1ª Pedro 2,1-4 – “Deponde, pois, toda malícia, toda astúcia, fingimentos, invejas e toda espécie de maledicência. Como crianças recém-nascidas desejai com ardor o leite espiritual que vos fará crescer para a salvação, se é que tendes saboreado quão suave é o Senhor (Sl 33,9). Achegai-vos a ele, pedra viva que os homens rejeitaram, mas escolhida e preciosa aos olhos de Deus”.

Como bem sabemos, partiu de nosso Senhor Jesus Cristo comparar as atitudes das pessoas com as atitudes das crianças. Deu-nos esse exemplo para que pudéssemos ter um modo de comparar e analisarmos nosso modo de ser e agir. Os primeiros discípulos do Cristo demonstraram a mesma linha catequética. São Pedro começa seu segundo capítulo de sua primeira carta bíblica lembrando-nos que devemos deixar de lado coisas que não contribuirão para nossa salvação. E o apóstolo é claro: precisamos deixar de forma totalitária.

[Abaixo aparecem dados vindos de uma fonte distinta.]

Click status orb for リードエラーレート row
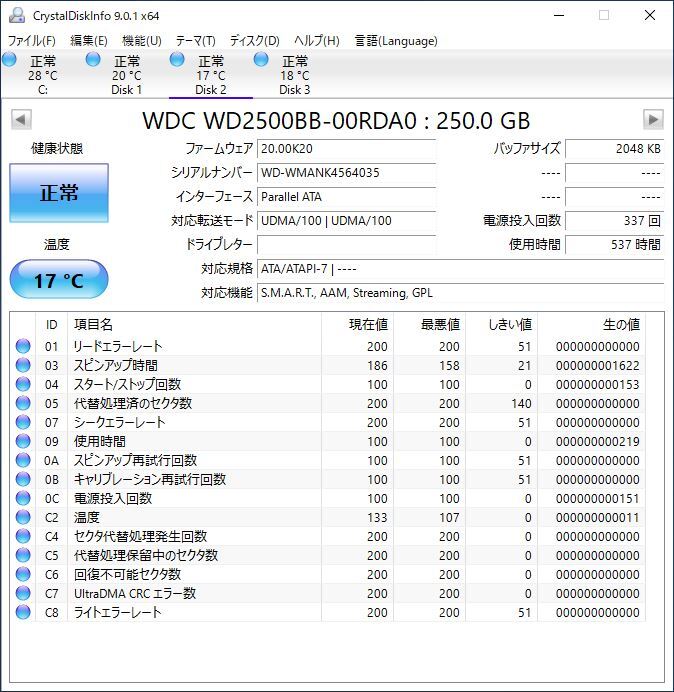Viewport: 674px width, 692px height. coord(23,346)
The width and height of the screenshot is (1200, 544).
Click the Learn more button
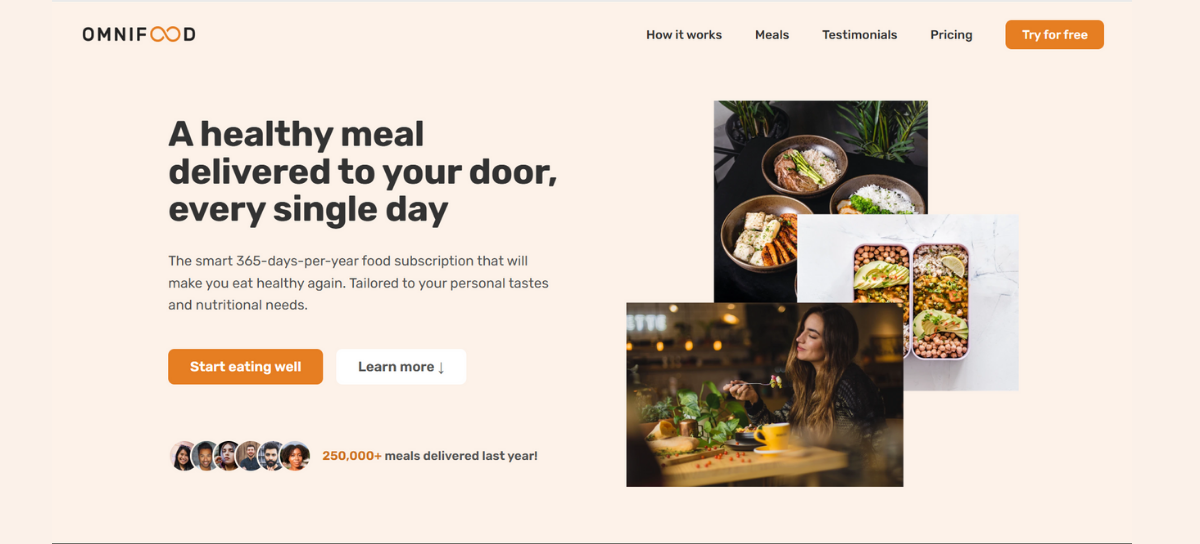[401, 367]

Isso reflete numa realidade cristã que precisa ser buscada a todo instante: não devemos procurar dentro de nós nutrirmos um equilíbrio entre o bem e o mal. O equilíbrio não deve existir, e nem pode, pois, a santidade cobra de cada um (lembrando que essa condição é exigida para se entrar no céu) um coração e alma 100% boas. O resquício de maldade presente em nós pode custar uma estada no purgatório.

Ainda no trecho descrito neste artigo outro detalhe que devemos observar é a expressão “desejai com ardor”. Devemos desejar ardentemente as coisas do alto, esse anseio deve queimar dentro de nós, o fogo do Espírito Santo deve incendiar coração, mente e alma. Não adianta desejarmos de forma parcial porque não queremos abrir mão de alguns apegos terrenos e egoístas. O preço de nossas escolhas irão refletir na segunda jornada de nossas vidas eternas.

Deus, “que não quer filhos inúteis” – Eclesiástico 15,22, espera que nossa confiança nele (fé) seja incondicional para que, sejamos já no agora, purificados por seu amor para que um dia possamos viver as alegrias eternas do seu reino.